Exercise aim
Please copy the lines below exactly, from the line with "Task: Start voice search with microphone icon" to the line with "Uncheck the Auto-Optimize", including both of those lines.

Items from a dataset
────────────────

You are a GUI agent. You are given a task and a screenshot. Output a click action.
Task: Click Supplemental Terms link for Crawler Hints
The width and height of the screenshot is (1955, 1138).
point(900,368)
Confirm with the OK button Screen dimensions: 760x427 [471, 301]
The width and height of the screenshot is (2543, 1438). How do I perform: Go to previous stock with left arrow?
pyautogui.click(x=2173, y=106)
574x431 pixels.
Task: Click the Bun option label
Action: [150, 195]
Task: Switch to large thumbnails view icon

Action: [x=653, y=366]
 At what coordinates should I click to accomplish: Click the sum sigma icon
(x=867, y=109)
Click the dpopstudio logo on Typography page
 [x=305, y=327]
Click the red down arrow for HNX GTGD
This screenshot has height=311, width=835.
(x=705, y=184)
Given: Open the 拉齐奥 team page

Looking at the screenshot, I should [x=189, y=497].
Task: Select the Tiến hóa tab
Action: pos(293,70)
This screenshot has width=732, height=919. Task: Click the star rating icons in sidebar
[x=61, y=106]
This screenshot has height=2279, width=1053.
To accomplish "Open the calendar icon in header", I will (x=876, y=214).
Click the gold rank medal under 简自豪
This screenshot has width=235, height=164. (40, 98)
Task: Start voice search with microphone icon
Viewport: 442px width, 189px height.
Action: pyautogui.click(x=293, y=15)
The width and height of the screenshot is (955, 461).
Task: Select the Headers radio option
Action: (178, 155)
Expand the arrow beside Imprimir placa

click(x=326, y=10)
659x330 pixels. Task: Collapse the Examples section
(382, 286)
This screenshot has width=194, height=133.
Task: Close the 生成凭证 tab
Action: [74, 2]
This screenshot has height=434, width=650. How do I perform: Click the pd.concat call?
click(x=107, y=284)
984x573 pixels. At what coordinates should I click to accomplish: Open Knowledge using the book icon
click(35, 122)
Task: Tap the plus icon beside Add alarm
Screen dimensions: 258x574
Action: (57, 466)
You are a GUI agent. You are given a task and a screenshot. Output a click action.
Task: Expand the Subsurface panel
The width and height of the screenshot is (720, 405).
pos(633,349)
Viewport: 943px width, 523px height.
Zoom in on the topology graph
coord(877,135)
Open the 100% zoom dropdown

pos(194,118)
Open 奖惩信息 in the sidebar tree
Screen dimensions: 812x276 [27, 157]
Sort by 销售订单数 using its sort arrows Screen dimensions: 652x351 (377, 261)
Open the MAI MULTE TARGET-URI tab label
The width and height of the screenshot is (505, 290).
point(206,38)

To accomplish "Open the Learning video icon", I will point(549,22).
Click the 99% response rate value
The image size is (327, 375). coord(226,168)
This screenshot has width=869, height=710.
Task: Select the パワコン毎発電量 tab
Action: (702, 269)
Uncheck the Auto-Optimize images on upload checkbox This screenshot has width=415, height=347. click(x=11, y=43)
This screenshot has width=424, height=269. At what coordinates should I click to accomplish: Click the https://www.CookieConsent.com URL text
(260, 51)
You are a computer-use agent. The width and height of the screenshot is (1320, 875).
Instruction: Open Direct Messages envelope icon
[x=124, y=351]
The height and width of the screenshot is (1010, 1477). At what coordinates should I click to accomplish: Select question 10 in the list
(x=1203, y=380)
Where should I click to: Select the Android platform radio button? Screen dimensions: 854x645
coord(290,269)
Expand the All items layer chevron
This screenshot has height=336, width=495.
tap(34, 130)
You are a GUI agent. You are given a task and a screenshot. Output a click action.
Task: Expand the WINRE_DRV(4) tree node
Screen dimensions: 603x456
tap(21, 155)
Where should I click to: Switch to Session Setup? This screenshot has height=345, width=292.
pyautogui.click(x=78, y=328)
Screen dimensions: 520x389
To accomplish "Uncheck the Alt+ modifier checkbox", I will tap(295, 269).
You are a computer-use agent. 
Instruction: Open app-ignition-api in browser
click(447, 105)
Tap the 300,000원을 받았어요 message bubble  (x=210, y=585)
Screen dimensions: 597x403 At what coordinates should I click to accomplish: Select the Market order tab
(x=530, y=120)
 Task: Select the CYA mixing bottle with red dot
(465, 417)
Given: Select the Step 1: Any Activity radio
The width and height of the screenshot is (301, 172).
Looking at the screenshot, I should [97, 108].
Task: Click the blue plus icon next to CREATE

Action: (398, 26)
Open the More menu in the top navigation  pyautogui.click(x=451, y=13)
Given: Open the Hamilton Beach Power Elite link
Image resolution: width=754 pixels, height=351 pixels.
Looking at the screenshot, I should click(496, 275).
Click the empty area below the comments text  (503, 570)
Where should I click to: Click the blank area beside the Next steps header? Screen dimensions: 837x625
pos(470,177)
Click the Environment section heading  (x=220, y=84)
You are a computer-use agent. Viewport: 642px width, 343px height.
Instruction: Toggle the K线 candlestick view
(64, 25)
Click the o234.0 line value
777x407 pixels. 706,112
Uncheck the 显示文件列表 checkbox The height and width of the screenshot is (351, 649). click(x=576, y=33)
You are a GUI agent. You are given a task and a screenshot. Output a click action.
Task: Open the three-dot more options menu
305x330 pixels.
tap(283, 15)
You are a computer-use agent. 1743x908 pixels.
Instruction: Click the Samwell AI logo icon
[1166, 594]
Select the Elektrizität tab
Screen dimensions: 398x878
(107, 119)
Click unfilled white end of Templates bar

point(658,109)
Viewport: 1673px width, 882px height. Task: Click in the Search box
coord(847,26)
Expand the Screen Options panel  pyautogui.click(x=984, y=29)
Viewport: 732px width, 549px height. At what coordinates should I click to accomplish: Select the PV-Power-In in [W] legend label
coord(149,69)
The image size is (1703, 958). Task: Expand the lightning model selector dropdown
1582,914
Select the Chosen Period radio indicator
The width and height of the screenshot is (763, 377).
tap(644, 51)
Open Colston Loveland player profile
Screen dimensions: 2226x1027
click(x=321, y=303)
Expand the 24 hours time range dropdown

────────────────

Response to this task
Task: Start voice search with microphone icon
Viewport: 442px width, 189px height.
Action: pyautogui.click(x=293, y=15)
The width and height of the screenshot is (955, 461).
Task: Select the Headers radio option
Action: (178, 155)
Expand the arrow beside Imprimir placa

click(x=326, y=10)
659x330 pixels. Task: Collapse the Examples section
(382, 286)
This screenshot has width=194, height=133.
Task: Close the 生成凭证 tab
Action: [74, 2]
This screenshot has height=434, width=650. How do I perform: Click the pd.concat call?
click(x=107, y=284)
984x573 pixels. At what coordinates should I click to accomplish: Open Knowledge using the book icon
click(35, 122)
Task: Tap the plus icon beside Add alarm
Screen dimensions: 258x574
Action: (57, 466)
You are a GUI agent. You are given a task and a screenshot. Output a click action.
Task: Expand the Subsurface panel
The width and height of the screenshot is (720, 405).
pos(633,349)
Viewport: 943px width, 523px height.
Zoom in on the topology graph
coord(877,135)
Open the 100% zoom dropdown

pos(194,118)
Open 奖惩信息 in the sidebar tree
Screen dimensions: 812x276 [27, 157]
Sort by 销售订单数 using its sort arrows Screen dimensions: 652x351 (377, 261)
Open the MAI MULTE TARGET-URI tab label
The width and height of the screenshot is (505, 290).
point(206,38)

To accomplish "Open the Learning video icon", I will point(549,22).
Click the 99% response rate value
The image size is (327, 375). coord(226,168)
This screenshot has width=869, height=710.
Task: Select the パワコン毎発電量 tab
Action: (702, 269)
Uncheck the Auto-Optimize images on upload checkbox This screenshot has width=415, height=347. click(x=11, y=43)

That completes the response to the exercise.